Na última semana, o paranaense ficou a frente
do italiano Alessandro Pettachi, apontado como um dos
maiores velocistas da atualidade, na primeira etapa
da Volta de Romandie, na Suíça. Além
de ter uma equipe pela primeira vez, o que pode facilitar
o trabalho de Pagliarini, o Brasil ainda conta com a
vantagem do terreno plano, que será utilizado
na prova em Atenas. "Pelo que vi, é um circuito
plano e que pode me facilitar para a chegada. Se houver
um trabalho, podemos chegar lá. O Brasil tem
chance concreta de buscar a medalha", explica Pagliarini,
que não esconde a mágoa por ter ficado
fora dos Jogos de Sydney-2000.
"Em Sydney, fui afastado por causa daquela politicagem
da gestão anterior da Confederação.
Eles fizeram uma palhaçada de uma seletiva aqui
no Brasil, que me tirou toda a chance, pois já
estava na Itália. Eu era o melhor do país
e acabei sendo tolido", desabafa.
Pagliarini admite que a participação
olímpica é a realização
de mais um sonho na carreira. "Será muito
bom para mim, mas ainda não quero pensar nisso.
Tenho o Giro da Itália pela frente e muitas outras
competições, antes dos Jogos. Quem sabe
até o Tour de France de novo. Vamos ver",
analisa. O ciclista explica que o pouco tempo de treinamento
do país não será uma adversidade
em Atenas. "Todos terão praticamente o mesmo
tempo. A Confederação ainda está
estudando alguma forma de treinarmos, mas o importante
é que já conseguimos a vaga e podemos
planejar o resto", diz.
Líder do ranking nacional e vencedor da Volta
do Rio de Janeiro, o catarinense Márcio May está
empolgado com a possibilidade de participar de uma conquista
inédita. "Vamos trabalhar para chegar no
final e deixar o Pagliarini no sprint. Aí teremos
uma chance boa de subir ao pódio. Ele tem mais
capacidade de competir com o pessoal", analisa
May, que é o único a treinar no Brasil,
já que os outros quatro representantes do país
nas Olimpíadas estão na Itália.
"Essa é uma dificuldade a mais, mas a Confederação
vai trabalhar para resolver isso. Sei que não
vou poder competir por lá em muitas provas, mas
pelo menos treinaria junto e já melhoraria o
entrosamento", comenta o catarinense, que parte
para sua terceira participação olímpica.
Ele havia participado das edições de Barcelona-1992
e Atlanta-1996, também na prova de estrada.
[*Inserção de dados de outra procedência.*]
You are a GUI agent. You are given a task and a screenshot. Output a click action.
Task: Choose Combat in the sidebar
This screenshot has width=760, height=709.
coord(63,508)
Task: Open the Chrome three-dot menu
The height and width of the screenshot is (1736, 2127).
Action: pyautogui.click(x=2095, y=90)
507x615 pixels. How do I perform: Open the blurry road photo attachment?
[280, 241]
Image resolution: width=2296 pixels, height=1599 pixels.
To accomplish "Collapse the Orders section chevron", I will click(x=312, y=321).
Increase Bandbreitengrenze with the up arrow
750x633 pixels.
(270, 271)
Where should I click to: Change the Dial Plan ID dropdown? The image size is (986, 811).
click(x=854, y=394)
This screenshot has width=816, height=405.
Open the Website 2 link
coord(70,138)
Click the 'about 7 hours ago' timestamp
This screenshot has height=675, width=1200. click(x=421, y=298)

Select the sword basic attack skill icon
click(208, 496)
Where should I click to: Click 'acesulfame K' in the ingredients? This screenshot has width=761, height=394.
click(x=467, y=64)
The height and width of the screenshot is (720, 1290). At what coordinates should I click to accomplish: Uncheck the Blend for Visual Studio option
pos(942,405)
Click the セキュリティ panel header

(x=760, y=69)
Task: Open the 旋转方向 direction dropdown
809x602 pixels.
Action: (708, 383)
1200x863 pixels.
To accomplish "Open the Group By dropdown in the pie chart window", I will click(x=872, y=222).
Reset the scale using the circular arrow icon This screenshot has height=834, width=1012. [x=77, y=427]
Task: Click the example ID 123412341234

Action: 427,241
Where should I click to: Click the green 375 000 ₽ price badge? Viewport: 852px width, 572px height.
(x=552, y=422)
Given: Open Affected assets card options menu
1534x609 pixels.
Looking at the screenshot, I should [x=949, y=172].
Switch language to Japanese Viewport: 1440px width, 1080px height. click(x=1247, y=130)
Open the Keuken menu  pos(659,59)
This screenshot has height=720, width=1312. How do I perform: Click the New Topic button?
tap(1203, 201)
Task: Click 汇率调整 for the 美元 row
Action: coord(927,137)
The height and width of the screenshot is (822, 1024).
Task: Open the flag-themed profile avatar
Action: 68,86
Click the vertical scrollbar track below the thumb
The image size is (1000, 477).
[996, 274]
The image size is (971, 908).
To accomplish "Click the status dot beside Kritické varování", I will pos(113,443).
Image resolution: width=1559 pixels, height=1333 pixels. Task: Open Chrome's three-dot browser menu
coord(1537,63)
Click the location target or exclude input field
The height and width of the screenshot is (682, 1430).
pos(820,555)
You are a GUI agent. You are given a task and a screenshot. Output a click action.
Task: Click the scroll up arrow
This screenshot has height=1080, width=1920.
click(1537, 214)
A CBC garante que resolverá o problema de May.
"Estamos analisando, mas é bem provável
que o Márcio vá treinar na Europa. Ele
deve ficar um mês por lá em Treviso (norte
da Itália) e isso ajudaria nos treinos. Temos
chances reais de medalha, pois o circuito favorece e
não podemos desperdiçar", aponta
o vice-presidente da entidade, José Carlos Vasconcellos.
Além da estrada, o dirigente também aposta
em Jaqueline Mourão nas Olimpíadas. "A
Jaqueline é atualmente a oitava do mundo e pode
beliscar um lugar no pódio se estiver no dia
certo", comenta Vasconcellos.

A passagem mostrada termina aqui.